_Stated problem:_ Copy the material below line for line, without changing anything.

·····

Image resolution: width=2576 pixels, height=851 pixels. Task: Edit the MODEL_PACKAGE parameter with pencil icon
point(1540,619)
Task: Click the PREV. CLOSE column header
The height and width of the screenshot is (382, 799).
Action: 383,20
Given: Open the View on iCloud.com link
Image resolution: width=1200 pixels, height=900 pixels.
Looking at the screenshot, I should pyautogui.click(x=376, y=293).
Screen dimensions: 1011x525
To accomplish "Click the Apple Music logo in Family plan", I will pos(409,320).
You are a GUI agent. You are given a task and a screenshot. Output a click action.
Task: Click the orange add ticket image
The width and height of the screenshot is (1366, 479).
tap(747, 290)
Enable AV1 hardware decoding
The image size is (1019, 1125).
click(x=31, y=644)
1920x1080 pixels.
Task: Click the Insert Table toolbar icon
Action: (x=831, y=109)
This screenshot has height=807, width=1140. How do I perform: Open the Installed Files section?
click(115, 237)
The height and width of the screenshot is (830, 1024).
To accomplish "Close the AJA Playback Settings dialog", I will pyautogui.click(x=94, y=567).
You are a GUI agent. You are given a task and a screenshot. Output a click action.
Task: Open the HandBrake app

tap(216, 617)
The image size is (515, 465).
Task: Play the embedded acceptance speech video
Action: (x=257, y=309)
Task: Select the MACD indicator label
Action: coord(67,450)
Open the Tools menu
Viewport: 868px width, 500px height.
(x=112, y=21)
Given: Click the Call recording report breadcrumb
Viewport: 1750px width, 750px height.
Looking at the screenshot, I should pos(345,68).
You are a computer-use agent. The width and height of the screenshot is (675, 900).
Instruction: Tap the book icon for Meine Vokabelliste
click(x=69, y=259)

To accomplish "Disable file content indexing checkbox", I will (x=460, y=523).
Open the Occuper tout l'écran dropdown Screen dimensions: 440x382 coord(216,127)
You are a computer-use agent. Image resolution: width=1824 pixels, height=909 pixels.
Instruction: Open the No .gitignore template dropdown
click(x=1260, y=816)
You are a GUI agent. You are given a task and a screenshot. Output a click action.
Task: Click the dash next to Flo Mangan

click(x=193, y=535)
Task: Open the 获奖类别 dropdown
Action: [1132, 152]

·····

_Finished task:_
Image resolution: width=2576 pixels, height=851 pixels. Task: Edit the MODEL_PACKAGE parameter with pencil icon
point(1540,619)
Task: Click the PREV. CLOSE column header
The height and width of the screenshot is (382, 799).
Action: 383,20
Given: Open the View on iCloud.com link
Image resolution: width=1200 pixels, height=900 pixels.
Looking at the screenshot, I should pyautogui.click(x=376, y=293).
Screen dimensions: 1011x525
To accomplish "Click the Apple Music logo in Family plan", I will pos(409,320).
You are a GUI agent. You are given a task and a screenshot. Output a click action.
Task: Click the orange add ticket image
The width and height of the screenshot is (1366, 479).
tap(747, 290)
Enable AV1 hardware decoding
The image size is (1019, 1125).
click(x=31, y=644)
1920x1080 pixels.
Task: Click the Insert Table toolbar icon
Action: (x=831, y=109)
This screenshot has height=807, width=1140. How do I perform: Open the Installed Files section?
click(115, 237)
The height and width of the screenshot is (830, 1024).
To accomplish "Close the AJA Playback Settings dialog", I will pyautogui.click(x=94, y=567).
You are a GUI agent. You are given a task and a screenshot. Output a click action.
Task: Open the HandBrake app

tap(216, 617)
The image size is (515, 465).
Task: Play the embedded acceptance speech video
Action: (x=257, y=309)
Task: Select the MACD indicator label
Action: coord(67,450)
Open the Tools menu
Viewport: 868px width, 500px height.
(x=112, y=21)
Given: Click the Call recording report breadcrumb
Viewport: 1750px width, 750px height.
Looking at the screenshot, I should pos(345,68).
You are a computer-use agent. The width and height of the screenshot is (675, 900).
Instruction: Tap the book icon for Meine Vokabelliste
click(x=69, y=259)

To accomplish "Disable file content indexing checkbox", I will (x=460, y=523).
Open the Occuper tout l'écran dropdown Screen dimensions: 440x382 coord(216,127)
You are a computer-use agent. Image resolution: width=1824 pixels, height=909 pixels.
Instruction: Open the No .gitignore template dropdown
click(x=1260, y=816)
You are a GUI agent. You are given a task and a screenshot. Output a click action.
Task: Click the dash next to Flo Mangan

click(x=193, y=535)
Task: Open the 获奖类别 dropdown
Action: [1132, 152]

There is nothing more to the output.